▶ [Extract]:
# I have stumbled into a possible source...



## Daniel (May 19, 2007)

I local guy here who has literaly 2 single wide trailers stacked almost full of PC's and electronic crap. I have never refined any gold or even seperated gold from electronic scrap.

It is possible I may get this stuff "to haul it off", but if he wants to talk about selling it I need some basic information about pricing scrap like this. Bearing in mind I will prolly have to land fill quite a bit of it but thats only $4 a ton and prolly >$10 fuel & 1.5 hours of my time.

I would like to base my figures on gold content alone. I will sell what I can on Ebay (platters etc) and figure it as bonus.

Any good pointers here?

I'll be gone till tmorrow so check back then, TYVM! Daniel


----------



## TBox (May 19, 2007)

I have ads locally that I will pick up and remove any and all unwanted electronics free of charge. I have not had anyone ask for any money for them yet, usually they are just happy to get rid of it. The only thing I offer money on is towers, if they have all of their components I give them $4, from the copper alone I can get about $7 at a recycler. 

I completely disassemble every component and seperate them into plastics, steel, aluminum, copper, glass, etc. 

Money can be made from every single part.

Over the past 6 months I have processed about 9 tons of electronics NONE of which ever has had to be taken to the dump, everything has been taken to local recyclers and turned in for scrap.

▶ [Supplied data]:

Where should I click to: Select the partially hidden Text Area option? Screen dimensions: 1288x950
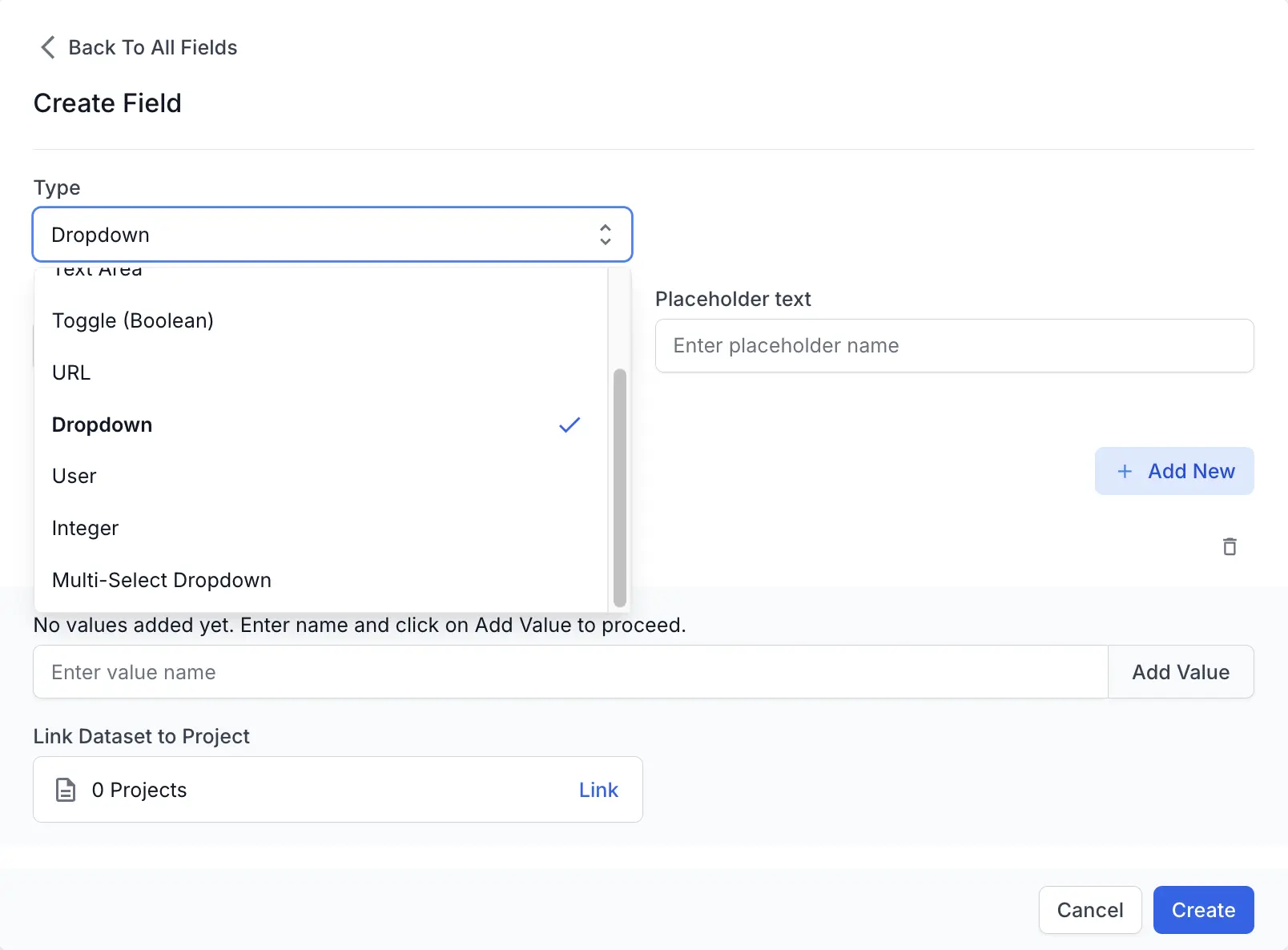pyautogui.click(x=98, y=272)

▶ [What to do]:
(a) In the thread on scrap electronics, why does TBox offer $4 for a tower only when it has all of its components?
(b) Rewrite the passage in the thread on scrap electronics that begins at "I have ads locally" and stops after "in for scrap.", with "computer cases" in place of "towers".
(c) Extend the thread on scrap electronics, picking up after its last sentence.
The material has no connection to the thread on scrap electronics.

▶ [Outputs]:
(a) TBox can get about $7 from the copper alone at a recycler. Paying $4 for a complete tower still leaves a margin.

(b)
I have ads locally that I will pick up and remove any and all unwanted electronics free of charge. I have not had anyone ask for any money for them yet, usually they are just happy to get rid of it. The only thing I offer money on is computer cases, if they have all of their components I give them $4, from the copper alone I can get about $7 at a recycler. 

I completely disassemble every component and seperate them into plastics, steel, aluminum, copper, glass, etc. 

Money can be made from every single part.

Over the past 6 months I have processed about 9 tons of electronics NONE of which ever has had to be taken to the dump, everything has been taken to local recyclers and turned in for scrap.

(c)
If at all possible get it for free, if he asked for money I would offer about $2 or $2.50 per unit, OR suggest that he pays YOU for removal and disposal (you never know, I was given $250 to remove over 70 components from the basement of an old bank downtown and "dispose" of them) plus I made money from it all after I disassembled and parted them out.


You never know play your cards right and you can make a good profit, even if you have to pay a little something for it.


----------



## AgAuPtRh (May 20, 2007)

big time ditto's there tbox.

about 4 years ago I got the recycling bug. It took a little while, but folks in my area got to know me and what I was doing. I was getting calls monthly from people that were willing to pay me -- just to get rid of a problem. 

Things have changed for monitor tubes too. Used to be a giant pain to get rid of them. With new laws in place here in California I stand to make a buck or two. 

Daniel -- if you do like tbox says you'll wind up in good shape. Take your components apart -- sort them and sell the copper, aluminum. Use the money to buy equipment and supplies for refining. 

What I do is keep the really good grade stuff -- cpu, memory, eprom, all kinds of cards with gold edge fingers etc. Whatever I don't want or have room for I sell on ebay or a scrap buyer on the east coast -- he pays the shipping. 

Two full single wides full of pc's could yield you several hundred dollars even more depending on the type of cpu you find. 

good luck and good find. 

Steve K


----------



## Daniel (May 21, 2007)

I'm take'n the old pick-up over tomorrow to get my first load, on th' free!

I'm gonna concentrate on stripping and sorting stuff for a while and then I'll run a few test batches... this is exciting!


----------



## Jackrabyt (May 21, 2007)

Tbox is with it on this one I would say. I sent letters to all of the local computer repair shops that I would pick junk to keep their dumpsters from filling up. So far I have had only 2 of 10 respond in about 2 months but the two have given me a 10X20 storage unit full of towers. I get a call every other week from them to pick up more.


----------



## lazersteve (May 21, 2007)

Jackrabyt,

Are going to going the scavenger hunt?

Check the general chat section for details.

Steve


----------



## aflacglobal (May 21, 2007)

Hey !!! 
No Fair.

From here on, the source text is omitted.